While you're earning XP and gold from all your Public Quest kills, there's also an extra something you're building up. Influence is only available in PQs, and is what you need to unlock some of WAR's best non-PVP rewards. Each PQ kill or stage completion earns you more Influence points, which like the Public Quests themselves, span three tiers. Winning enough Influence for tier 1 unlocks a token potion; the second tier gets you a choice of minor gear such as gloves or boots, while tier 3 will have a particularly saucy piece of armour or a shiny new weapon.
That's the short-term personal goal that will drag you into PQs, even if you're traditionally a solo MMO player; everyone wants that sweet, sweet loot. It's a cunning system because, as much as giving PVE players something to do outside of the usual kill'n'collect quests, it's gently involving them with the massed battles WAR is founded on. So, when they finally do stumble into a Realm-versus-Realm Scenario or Battlefield, the switch from PVE to PVP will feel a little less jarring.
Public Quests are generally one big pile-on, but there are definite ways and means to make them more productive. First and foremost is grouping: you don't have to do it, but you'll earn more influence and XP if you do, as you'll get a share of everyone in the party's kills. That's where Open Parties come in - groups you can join without an invitation. In fact, all parties are set to open by default, so remember to uncheck the option if you don't want random weirdos joining you and your chums.

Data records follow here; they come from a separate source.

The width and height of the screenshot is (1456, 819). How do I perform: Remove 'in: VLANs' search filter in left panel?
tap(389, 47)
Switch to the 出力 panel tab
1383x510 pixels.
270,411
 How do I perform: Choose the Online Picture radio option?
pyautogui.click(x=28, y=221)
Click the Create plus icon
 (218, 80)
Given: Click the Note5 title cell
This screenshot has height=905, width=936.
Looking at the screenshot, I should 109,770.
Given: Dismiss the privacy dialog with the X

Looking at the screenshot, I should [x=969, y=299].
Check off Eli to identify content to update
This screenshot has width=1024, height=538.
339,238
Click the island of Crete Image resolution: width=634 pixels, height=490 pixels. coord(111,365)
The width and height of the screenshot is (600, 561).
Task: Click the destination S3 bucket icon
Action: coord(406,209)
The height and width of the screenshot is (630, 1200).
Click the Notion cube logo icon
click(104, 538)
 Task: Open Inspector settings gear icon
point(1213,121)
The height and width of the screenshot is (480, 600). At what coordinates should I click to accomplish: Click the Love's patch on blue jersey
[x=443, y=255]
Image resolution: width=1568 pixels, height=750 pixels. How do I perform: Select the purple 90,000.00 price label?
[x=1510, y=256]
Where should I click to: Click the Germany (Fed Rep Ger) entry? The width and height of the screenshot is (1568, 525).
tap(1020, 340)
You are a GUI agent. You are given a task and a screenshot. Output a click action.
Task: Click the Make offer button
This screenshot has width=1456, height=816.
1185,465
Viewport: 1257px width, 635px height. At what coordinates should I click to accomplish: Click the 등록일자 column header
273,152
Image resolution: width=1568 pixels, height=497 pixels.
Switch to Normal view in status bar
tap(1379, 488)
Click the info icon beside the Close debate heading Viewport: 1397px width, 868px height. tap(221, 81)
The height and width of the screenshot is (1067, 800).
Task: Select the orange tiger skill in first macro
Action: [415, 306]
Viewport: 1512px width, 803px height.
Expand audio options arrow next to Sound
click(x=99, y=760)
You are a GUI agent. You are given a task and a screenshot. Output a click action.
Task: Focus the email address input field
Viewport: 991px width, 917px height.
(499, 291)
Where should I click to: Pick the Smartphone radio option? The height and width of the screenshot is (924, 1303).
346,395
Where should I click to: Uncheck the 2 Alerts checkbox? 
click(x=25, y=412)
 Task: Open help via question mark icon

When you wander into a PQ, though, just click the party button underneath your character's icon and you'll get a list of any open parties in the area. Then you can wordlessly join one and profit from their killing. It's not necessary, but it does mean you'll earn influence that much more quickly. In fact, in those PQs that are right next to quest hubs, being in a group is pretty much the only way to achieve anything, as they're currently so overpopulated that it's hilariously difficult to get a few swipes at a monster before a dozen other players wipe it off the face of the planet. In the best of all worlds, almost everyone involved fuses their groups into a Warband, but then you're into the realm of organisation and - gasp - actually talking to other players, so this will likely be a relative rarity.
Which leads us onto another tip: avoid those Public Quests. By all means give them a single run-through just to get a crack at whatever its end-boss is, but if you want to earn enough influence for the maximum reward, you might have to run that that one PQ five or six times. No doubt it'll calm down a little once the game's been running for a few weeks and every player isn't progressing at the same rate, but right now the PQs within sighting distance of respawn points are far too crammed.
What people either don't realise or can't be bothered with is that there are multiple PQs per ‘Chapter' of the game. While each Chapter has its own Influence bar and rewards, every PQ within a Chapter pools together. Take the time to run a little further out and you'll soon find another PQ with just a handful of savvy players in it. It'll take longer to complete, but you'll contribute so much more that you'll only need to run it a couple of times to win the mega-loot. Again, expect this to sort itself out over time - indeed, there's a risk the early PQs will become entirely redundant if there aren't enough new players wandering through them once the majority of WAR's populace hits the high levels.
Until then, just go enjoy beating up a whole lot of stuff. Killing 100 Dog Soldiers isn't a grind when two dozen people are doing it with you: it's a circus.